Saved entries

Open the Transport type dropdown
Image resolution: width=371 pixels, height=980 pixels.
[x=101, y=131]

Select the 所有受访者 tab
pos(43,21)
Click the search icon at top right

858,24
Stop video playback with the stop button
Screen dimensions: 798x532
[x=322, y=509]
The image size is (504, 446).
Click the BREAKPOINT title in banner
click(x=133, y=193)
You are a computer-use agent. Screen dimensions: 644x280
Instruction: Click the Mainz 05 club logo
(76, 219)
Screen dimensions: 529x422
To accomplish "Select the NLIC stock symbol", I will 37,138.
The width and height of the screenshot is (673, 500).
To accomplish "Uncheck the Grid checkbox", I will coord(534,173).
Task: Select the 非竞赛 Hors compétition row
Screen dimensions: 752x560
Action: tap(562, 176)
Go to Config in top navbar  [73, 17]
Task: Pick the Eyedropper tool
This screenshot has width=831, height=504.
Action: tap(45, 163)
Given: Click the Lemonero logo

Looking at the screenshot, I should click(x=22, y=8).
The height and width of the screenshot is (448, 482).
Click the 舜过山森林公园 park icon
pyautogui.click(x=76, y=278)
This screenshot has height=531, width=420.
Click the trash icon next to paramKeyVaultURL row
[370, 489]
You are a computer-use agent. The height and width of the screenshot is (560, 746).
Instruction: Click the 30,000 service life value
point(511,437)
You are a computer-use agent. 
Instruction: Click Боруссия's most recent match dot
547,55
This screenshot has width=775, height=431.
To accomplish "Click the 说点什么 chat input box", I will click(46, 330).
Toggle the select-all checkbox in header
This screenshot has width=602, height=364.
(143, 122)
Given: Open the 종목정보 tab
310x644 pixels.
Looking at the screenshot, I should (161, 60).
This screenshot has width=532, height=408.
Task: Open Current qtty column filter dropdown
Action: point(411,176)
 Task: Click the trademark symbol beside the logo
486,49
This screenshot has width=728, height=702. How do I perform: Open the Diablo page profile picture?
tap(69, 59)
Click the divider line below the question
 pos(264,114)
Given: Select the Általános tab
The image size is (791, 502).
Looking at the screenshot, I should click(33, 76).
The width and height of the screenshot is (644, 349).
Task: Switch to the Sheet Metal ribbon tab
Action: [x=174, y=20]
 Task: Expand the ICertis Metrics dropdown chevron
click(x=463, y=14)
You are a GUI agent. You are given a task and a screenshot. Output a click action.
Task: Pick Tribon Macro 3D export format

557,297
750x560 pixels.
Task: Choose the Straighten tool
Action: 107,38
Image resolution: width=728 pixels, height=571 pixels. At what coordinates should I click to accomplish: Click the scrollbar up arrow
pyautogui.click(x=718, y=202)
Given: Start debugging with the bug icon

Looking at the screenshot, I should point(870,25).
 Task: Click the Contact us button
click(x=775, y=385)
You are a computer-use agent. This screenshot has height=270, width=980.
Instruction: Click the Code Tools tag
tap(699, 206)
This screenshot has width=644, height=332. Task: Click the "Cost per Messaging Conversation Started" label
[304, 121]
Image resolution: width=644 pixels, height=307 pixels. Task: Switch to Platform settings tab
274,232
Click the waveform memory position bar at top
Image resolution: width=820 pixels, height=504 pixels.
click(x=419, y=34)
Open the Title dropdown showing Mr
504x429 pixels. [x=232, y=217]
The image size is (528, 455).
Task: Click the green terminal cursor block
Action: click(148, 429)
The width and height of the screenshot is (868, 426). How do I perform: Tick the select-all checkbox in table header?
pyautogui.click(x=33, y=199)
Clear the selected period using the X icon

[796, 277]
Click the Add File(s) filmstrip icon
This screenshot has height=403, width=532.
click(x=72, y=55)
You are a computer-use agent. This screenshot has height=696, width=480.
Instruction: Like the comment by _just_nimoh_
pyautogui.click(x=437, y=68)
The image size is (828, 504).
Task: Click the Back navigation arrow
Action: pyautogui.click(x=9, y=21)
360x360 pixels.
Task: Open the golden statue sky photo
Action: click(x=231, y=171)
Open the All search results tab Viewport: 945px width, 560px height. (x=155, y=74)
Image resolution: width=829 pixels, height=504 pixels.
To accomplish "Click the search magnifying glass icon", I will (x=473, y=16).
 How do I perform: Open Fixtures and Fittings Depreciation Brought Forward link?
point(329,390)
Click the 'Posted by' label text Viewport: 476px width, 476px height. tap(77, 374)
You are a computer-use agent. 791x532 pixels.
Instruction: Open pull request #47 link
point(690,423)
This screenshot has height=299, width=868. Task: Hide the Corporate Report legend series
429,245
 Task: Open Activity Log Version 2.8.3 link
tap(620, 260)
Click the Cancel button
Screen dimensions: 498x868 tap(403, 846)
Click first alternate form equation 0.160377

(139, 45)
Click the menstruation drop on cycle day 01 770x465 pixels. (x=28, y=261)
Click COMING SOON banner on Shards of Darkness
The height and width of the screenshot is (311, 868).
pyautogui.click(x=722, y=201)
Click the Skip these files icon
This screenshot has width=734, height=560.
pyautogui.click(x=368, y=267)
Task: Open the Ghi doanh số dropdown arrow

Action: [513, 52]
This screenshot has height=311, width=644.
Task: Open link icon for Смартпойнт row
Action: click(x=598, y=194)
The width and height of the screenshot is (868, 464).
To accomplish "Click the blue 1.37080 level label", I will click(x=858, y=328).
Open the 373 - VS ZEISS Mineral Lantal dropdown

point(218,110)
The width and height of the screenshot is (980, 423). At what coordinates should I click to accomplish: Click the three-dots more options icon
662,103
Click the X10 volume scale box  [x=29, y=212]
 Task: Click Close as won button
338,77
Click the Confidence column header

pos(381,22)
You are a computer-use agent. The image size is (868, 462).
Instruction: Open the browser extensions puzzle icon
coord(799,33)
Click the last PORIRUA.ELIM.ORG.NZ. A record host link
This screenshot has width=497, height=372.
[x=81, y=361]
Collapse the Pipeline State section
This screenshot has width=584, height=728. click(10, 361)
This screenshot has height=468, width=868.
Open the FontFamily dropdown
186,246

Your assignment -> Repeat the entries above verbatim.

Response for this exercise ->
Open the Transport type dropdown
Image resolution: width=371 pixels, height=980 pixels.
[x=101, y=131]

Select the 所有受访者 tab
pos(43,21)
Click the search icon at top right

858,24
Stop video playback with the stop button
Screen dimensions: 798x532
[x=322, y=509]
The image size is (504, 446).
Click the BREAKPOINT title in banner
click(x=133, y=193)
You are a computer-use agent. Screen dimensions: 644x280
Instruction: Click the Mainz 05 club logo
(76, 219)
Screen dimensions: 529x422
To accomplish "Select the NLIC stock symbol", I will 37,138.
The width and height of the screenshot is (673, 500).
To accomplish "Uncheck the Grid checkbox", I will coord(534,173).
Task: Select the 非竞赛 Hors compétition row
Screen dimensions: 752x560
Action: tap(562, 176)
Go to Config in top navbar  [73, 17]
Task: Pick the Eyedropper tool
This screenshot has width=831, height=504.
Action: tap(45, 163)
Given: Click the Lemonero logo

Looking at the screenshot, I should click(x=22, y=8).
The height and width of the screenshot is (448, 482).
Click the 舜过山森林公园 park icon
pyautogui.click(x=76, y=278)
This screenshot has height=531, width=420.
Click the trash icon next to paramKeyVaultURL row
[370, 489]
You are a computer-use agent. The height and width of the screenshot is (560, 746).
Instruction: Click the 30,000 service life value
point(511,437)
You are a computer-use agent. 
Instruction: Click Боруссия's most recent match dot
547,55
This screenshot has width=775, height=431.
To accomplish "Click the 说点什么 chat input box", I will click(46, 330).
Toggle the select-all checkbox in header
This screenshot has width=602, height=364.
(143, 122)
Given: Open the 종목정보 tab
310x644 pixels.
Looking at the screenshot, I should (161, 60).
This screenshot has width=532, height=408.
Task: Open Current qtty column filter dropdown
Action: point(411,176)
 Task: Click the trademark symbol beside the logo
486,49
This screenshot has width=728, height=702. How do I perform: Open the Diablo page profile picture?
tap(69, 59)
Click the divider line below the question
 pos(264,114)
Given: Select the Általános tab
The image size is (791, 502).
Looking at the screenshot, I should click(33, 76).
The width and height of the screenshot is (644, 349).
Task: Switch to the Sheet Metal ribbon tab
Action: [x=174, y=20]
 Task: Expand the ICertis Metrics dropdown chevron
click(x=463, y=14)
You are a GUI agent. You are given a task and a screenshot. Output a click action.
Task: Pick Tribon Macro 3D export format

557,297
750x560 pixels.
Task: Choose the Straighten tool
Action: 107,38
Image resolution: width=728 pixels, height=571 pixels. At what coordinates should I click to accomplish: Click the scrollbar up arrow
pyautogui.click(x=718, y=202)
Given: Start debugging with the bug icon

Looking at the screenshot, I should point(870,25).
 Task: Click the Contact us button
click(x=775, y=385)
You are a computer-use agent. This screenshot has height=270, width=980.
Instruction: Click the Code Tools tag
tap(699, 206)
This screenshot has width=644, height=332. Task: Click the "Cost per Messaging Conversation Started" label
[304, 121]
Image resolution: width=644 pixels, height=307 pixels. Task: Switch to Platform settings tab
274,232
Click the waveform memory position bar at top
Image resolution: width=820 pixels, height=504 pixels.
click(x=419, y=34)
Open the Title dropdown showing Mr
504x429 pixels. [x=232, y=217]
The image size is (528, 455).
Task: Click the green terminal cursor block
Action: click(148, 429)
The width and height of the screenshot is (868, 426). How do I perform: Tick the select-all checkbox in table header?
pyautogui.click(x=33, y=199)
Clear the selected period using the X icon

[796, 277]
Click the Add File(s) filmstrip icon
This screenshot has height=403, width=532.
click(x=72, y=55)
You are a computer-use agent. This screenshot has height=696, width=480.
Instruction: Like the comment by _just_nimoh_
pyautogui.click(x=437, y=68)
The image size is (828, 504).
Task: Click the Back navigation arrow
Action: pyautogui.click(x=9, y=21)
360x360 pixels.
Task: Open the golden statue sky photo
Action: click(x=231, y=171)
Open the All search results tab Viewport: 945px width, 560px height. (x=155, y=74)
Image resolution: width=829 pixels, height=504 pixels.
To accomplish "Click the search magnifying glass icon", I will (x=473, y=16).
 How do I perform: Open Fixtures and Fittings Depreciation Brought Forward link?
point(329,390)
Click the 'Posted by' label text Viewport: 476px width, 476px height. tap(77, 374)
You are a computer-use agent. 791x532 pixels.
Instruction: Open pull request #47 link
point(690,423)
This screenshot has height=299, width=868. Task: Hide the Corporate Report legend series
429,245
 Task: Open Activity Log Version 2.8.3 link
tap(620, 260)
Click the Cancel button
Screen dimensions: 498x868 tap(403, 846)
Click first alternate form equation 0.160377

(139, 45)
Click the menstruation drop on cycle day 01 770x465 pixels. (x=28, y=261)
Click COMING SOON banner on Shards of Darkness
The height and width of the screenshot is (311, 868).
pyautogui.click(x=722, y=201)
Click the Skip these files icon
This screenshot has width=734, height=560.
pyautogui.click(x=368, y=267)
Task: Open the Ghi doanh số dropdown arrow

Action: [513, 52]
This screenshot has height=311, width=644.
Task: Open link icon for Смартпойнт row
Action: click(x=598, y=194)
The width and height of the screenshot is (868, 464).
To accomplish "Click the blue 1.37080 level label", I will click(x=858, y=328).
Open the 373 - VS ZEISS Mineral Lantal dropdown

point(218,110)
The width and height of the screenshot is (980, 423). At what coordinates should I click to accomplish: Click the three-dots more options icon
662,103
Click the X10 volume scale box  [x=29, y=212]
 Task: Click Close as won button
338,77
Click the Confidence column header

pos(381,22)
You are a computer-use agent. The image size is (868, 462).
Instruction: Open the browser extensions puzzle icon
coord(799,33)
Click the last PORIRUA.ELIM.ORG.NZ. A record host link
This screenshot has width=497, height=372.
[x=81, y=361]
Collapse the Pipeline State section
This screenshot has width=584, height=728. click(10, 361)
This screenshot has height=468, width=868.
Open the FontFamily dropdown
186,246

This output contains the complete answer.